You must credit Mets owner Steve Cohen for pouring his resources into the club. But this season illustrates something: What Atlanta has built is remarkably difficult to achieve.
“It took a while here, that’s for sure,” Braves manager Brian Snitker said. “When I got here, I didn’t foresee this coming. And you gotta have the right people. You gotta have the guys with the makeup and people that you trust and things like that. We’re very fortunate to have a group of young men that are high-quality guys. It’s hard. It’s a hard sport. Everybody’s getting better and everybody’s striving to get better, and it just makes it tougher on everybody. There’s a lot of really good teams out there now, so it’s a hard thing to do.”

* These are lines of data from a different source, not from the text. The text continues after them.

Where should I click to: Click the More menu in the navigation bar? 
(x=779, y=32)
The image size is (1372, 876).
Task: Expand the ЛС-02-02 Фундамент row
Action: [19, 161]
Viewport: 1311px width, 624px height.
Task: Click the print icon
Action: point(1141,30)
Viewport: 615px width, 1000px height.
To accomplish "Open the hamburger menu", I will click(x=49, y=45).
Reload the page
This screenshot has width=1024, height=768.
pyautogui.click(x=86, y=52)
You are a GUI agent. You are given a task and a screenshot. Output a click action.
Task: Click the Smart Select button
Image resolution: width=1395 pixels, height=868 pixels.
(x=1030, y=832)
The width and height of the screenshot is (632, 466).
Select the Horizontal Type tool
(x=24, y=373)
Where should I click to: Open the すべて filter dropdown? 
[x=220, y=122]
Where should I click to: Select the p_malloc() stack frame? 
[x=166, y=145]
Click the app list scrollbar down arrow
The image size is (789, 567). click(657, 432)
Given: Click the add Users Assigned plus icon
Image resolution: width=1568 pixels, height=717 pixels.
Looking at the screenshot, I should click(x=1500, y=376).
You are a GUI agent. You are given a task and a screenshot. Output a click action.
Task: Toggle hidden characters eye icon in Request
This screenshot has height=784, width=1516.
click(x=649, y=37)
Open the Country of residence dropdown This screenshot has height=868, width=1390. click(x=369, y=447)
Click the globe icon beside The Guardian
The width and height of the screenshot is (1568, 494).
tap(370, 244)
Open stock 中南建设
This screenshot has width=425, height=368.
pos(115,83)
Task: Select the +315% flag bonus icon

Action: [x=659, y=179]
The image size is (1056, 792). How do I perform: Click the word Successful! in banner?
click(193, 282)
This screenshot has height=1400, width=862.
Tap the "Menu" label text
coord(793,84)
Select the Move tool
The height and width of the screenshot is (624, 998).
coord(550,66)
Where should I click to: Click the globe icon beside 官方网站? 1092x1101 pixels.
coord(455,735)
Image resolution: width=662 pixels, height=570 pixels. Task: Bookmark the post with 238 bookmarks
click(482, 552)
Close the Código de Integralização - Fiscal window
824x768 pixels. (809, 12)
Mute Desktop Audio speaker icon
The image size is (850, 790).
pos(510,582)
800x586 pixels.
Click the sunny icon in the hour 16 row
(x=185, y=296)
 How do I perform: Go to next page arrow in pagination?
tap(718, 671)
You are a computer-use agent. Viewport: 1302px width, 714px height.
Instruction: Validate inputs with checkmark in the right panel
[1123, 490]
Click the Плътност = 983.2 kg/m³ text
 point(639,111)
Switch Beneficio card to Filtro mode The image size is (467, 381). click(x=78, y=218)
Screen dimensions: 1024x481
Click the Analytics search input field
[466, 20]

The Braves are in sync, from their front office to their coaching staff, from scouting to player development, from one corner of their clubhouse to another.
It just works.
“The only thing I’ve known is winning,” Minter said. “With that being said, what we’ve built here is just the beginning, believe it or not. I feel like we can win five more (after winning) five straight. And that starts with the guys that laid the platform before I got here.”
He mentioned Freddie Freeman and Dansby Swanson, who are no longer with the club. And when asked about the Braves’ identity, Minter first mentioned the Hall of Famers, from John Smoltz to Tom Glavine to Greg Maddux. There are tons of others, including the late, great Hank Aaron.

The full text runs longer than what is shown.